Stated goal ->
Show every line in the entries below that contains the string "marker". Only matches with the same uppercase and lowercase letters count.

* * * * * * *

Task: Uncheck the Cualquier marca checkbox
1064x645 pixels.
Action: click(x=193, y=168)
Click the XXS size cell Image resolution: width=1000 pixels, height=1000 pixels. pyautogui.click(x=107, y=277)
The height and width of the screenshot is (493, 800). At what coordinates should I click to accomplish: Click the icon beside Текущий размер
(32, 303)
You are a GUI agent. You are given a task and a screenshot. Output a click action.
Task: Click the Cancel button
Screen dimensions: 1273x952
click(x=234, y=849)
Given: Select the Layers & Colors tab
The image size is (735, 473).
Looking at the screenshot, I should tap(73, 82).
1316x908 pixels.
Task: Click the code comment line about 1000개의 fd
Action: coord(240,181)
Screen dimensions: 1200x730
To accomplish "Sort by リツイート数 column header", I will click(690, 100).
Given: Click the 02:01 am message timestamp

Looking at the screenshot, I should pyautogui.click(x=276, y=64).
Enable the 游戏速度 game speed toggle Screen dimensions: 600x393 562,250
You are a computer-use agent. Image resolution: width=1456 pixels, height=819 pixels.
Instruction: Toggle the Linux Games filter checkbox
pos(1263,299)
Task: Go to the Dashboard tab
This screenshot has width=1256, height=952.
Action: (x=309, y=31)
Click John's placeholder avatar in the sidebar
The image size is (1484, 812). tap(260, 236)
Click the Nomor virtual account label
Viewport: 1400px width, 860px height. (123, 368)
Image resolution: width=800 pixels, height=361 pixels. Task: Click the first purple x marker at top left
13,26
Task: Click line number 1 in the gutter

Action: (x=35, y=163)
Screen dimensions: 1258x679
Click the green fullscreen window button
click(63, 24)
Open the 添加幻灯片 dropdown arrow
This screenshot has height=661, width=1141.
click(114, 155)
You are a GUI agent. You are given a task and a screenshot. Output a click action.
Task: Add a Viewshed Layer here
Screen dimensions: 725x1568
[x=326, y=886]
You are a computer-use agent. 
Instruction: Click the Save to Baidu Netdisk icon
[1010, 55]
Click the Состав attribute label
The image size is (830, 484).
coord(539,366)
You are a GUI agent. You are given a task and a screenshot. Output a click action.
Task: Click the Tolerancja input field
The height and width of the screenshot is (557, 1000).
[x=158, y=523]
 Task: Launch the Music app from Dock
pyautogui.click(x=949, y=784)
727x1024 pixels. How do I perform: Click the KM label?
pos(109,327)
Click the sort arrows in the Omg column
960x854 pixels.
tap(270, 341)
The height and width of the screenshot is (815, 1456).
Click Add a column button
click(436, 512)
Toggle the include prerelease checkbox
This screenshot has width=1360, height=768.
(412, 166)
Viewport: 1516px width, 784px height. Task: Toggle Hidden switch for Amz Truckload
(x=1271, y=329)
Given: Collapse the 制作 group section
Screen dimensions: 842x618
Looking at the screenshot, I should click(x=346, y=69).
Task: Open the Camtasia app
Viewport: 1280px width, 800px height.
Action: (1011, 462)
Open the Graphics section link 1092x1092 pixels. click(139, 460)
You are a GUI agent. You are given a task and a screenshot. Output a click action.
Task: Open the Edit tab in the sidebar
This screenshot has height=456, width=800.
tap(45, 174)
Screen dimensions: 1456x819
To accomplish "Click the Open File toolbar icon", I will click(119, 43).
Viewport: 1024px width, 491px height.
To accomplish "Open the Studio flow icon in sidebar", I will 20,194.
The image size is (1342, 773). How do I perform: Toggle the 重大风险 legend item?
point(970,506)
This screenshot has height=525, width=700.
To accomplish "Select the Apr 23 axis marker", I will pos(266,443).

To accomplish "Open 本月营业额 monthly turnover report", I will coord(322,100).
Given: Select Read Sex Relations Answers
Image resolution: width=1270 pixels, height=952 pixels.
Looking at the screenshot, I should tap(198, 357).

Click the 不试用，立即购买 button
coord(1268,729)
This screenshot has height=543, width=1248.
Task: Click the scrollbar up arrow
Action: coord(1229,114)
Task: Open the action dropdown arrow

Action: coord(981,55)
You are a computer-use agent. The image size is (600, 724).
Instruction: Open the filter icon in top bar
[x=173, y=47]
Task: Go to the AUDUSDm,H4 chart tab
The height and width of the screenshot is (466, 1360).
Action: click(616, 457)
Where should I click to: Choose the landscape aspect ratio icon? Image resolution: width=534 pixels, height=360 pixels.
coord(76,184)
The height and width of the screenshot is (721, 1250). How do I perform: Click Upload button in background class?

* * * * * * *

Answer to the exercise ->
Image resolution: width=800 pixels, height=361 pixels. Task: Click the first purple x marker at top left
To accomplish "Select the Apr 23 axis marker", I will pos(266,443).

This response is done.